EXERCISE GOAL:
One figure is the whole answer: the number of lines below that contain the word "screenshot".
- - - -
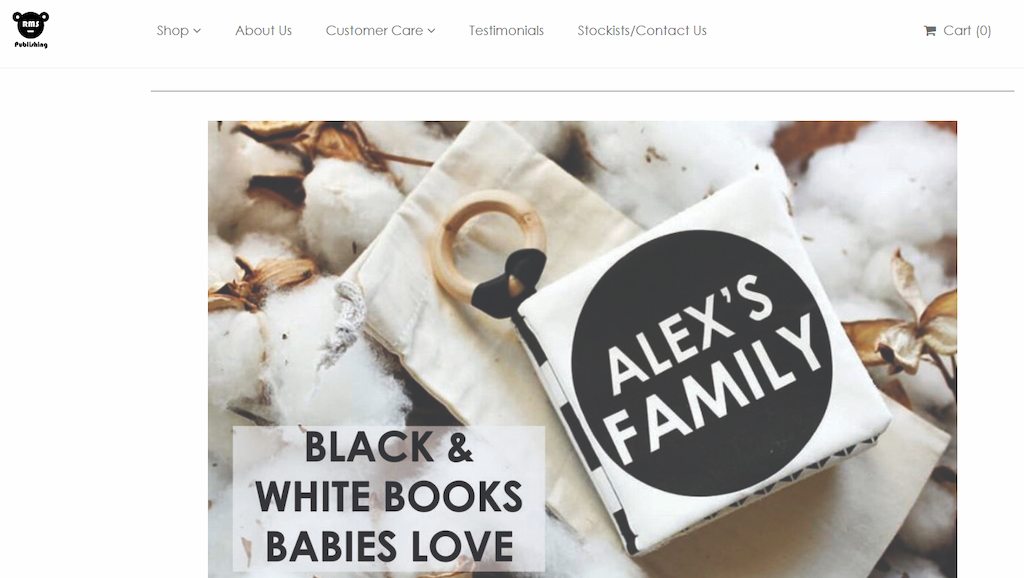Select the Alex's Family black circle
Screen dimensions: 1024x578
tap(701, 362)
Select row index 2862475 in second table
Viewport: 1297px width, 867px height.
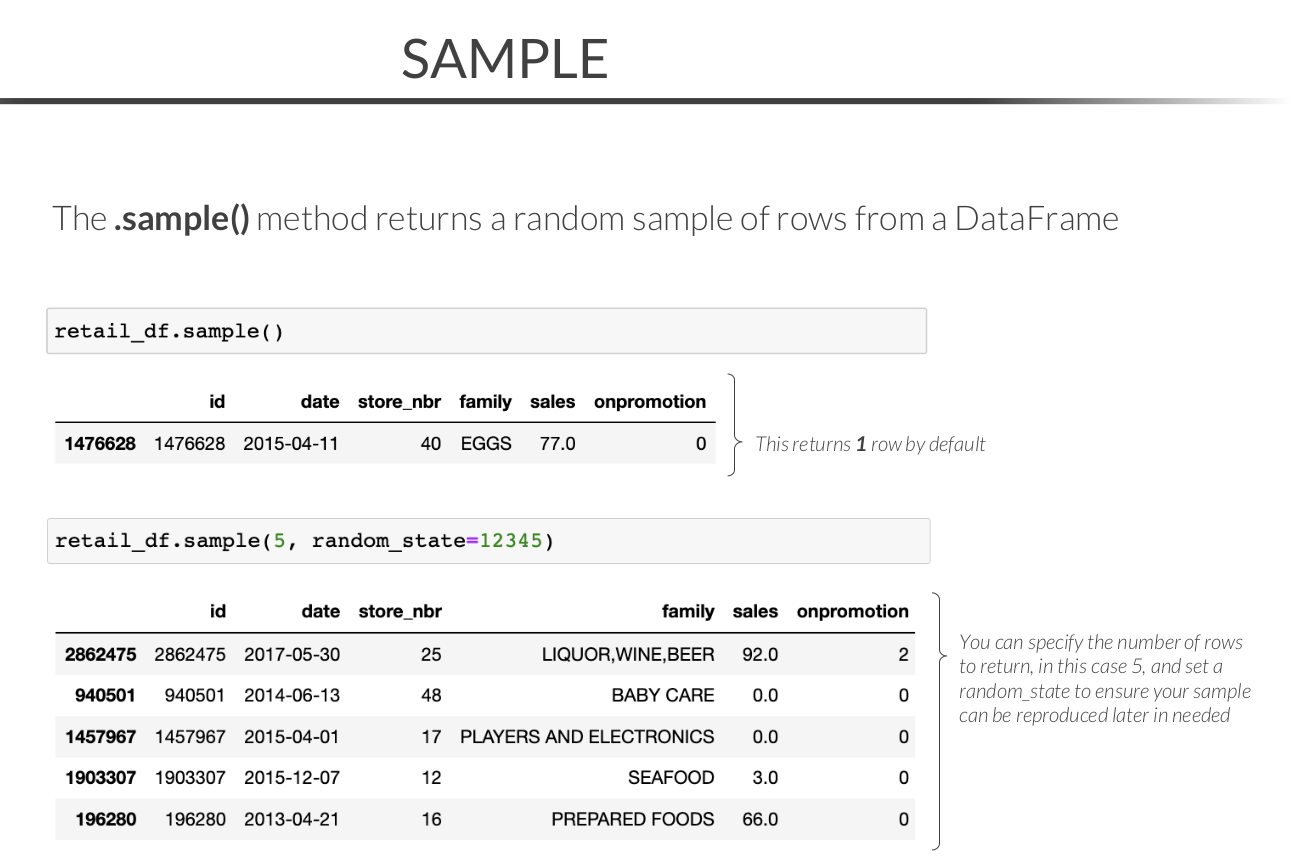point(100,655)
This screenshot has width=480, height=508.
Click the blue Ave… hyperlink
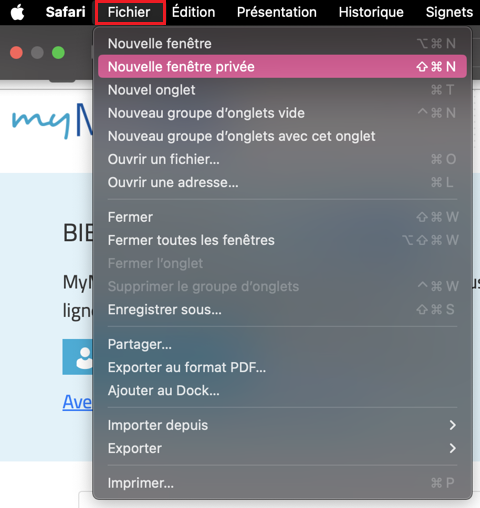tap(77, 402)
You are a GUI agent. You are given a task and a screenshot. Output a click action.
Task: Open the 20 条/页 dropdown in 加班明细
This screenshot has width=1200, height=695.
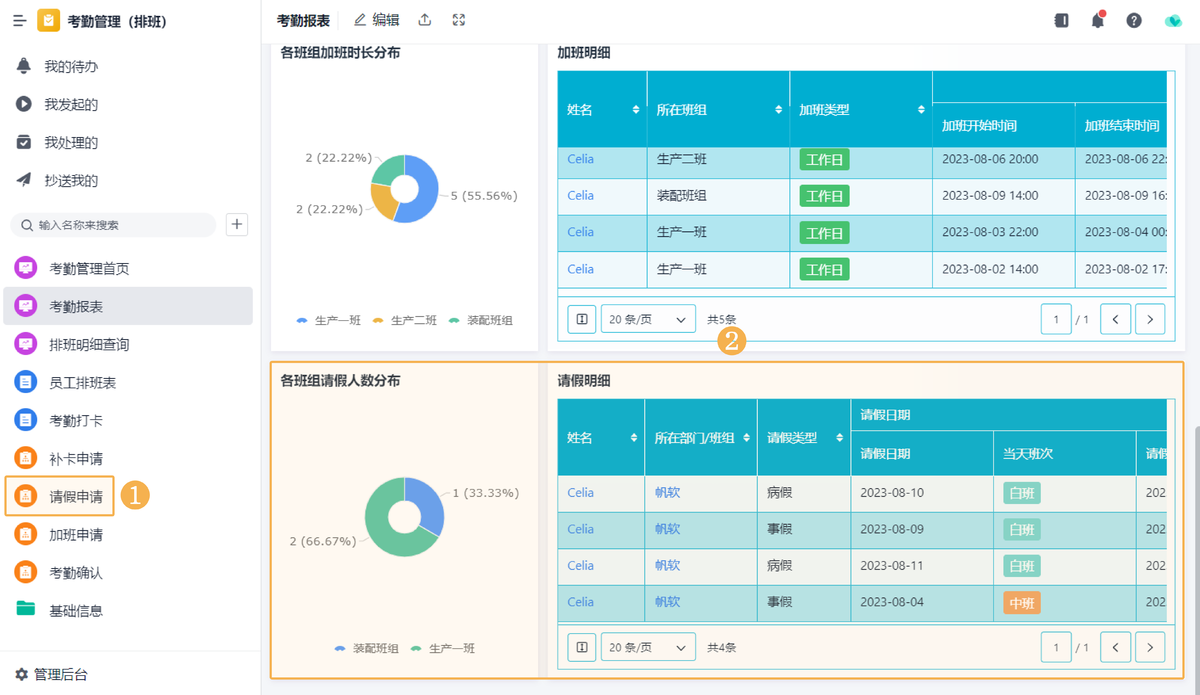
- - - -
EXERCISE SOLUTION:
3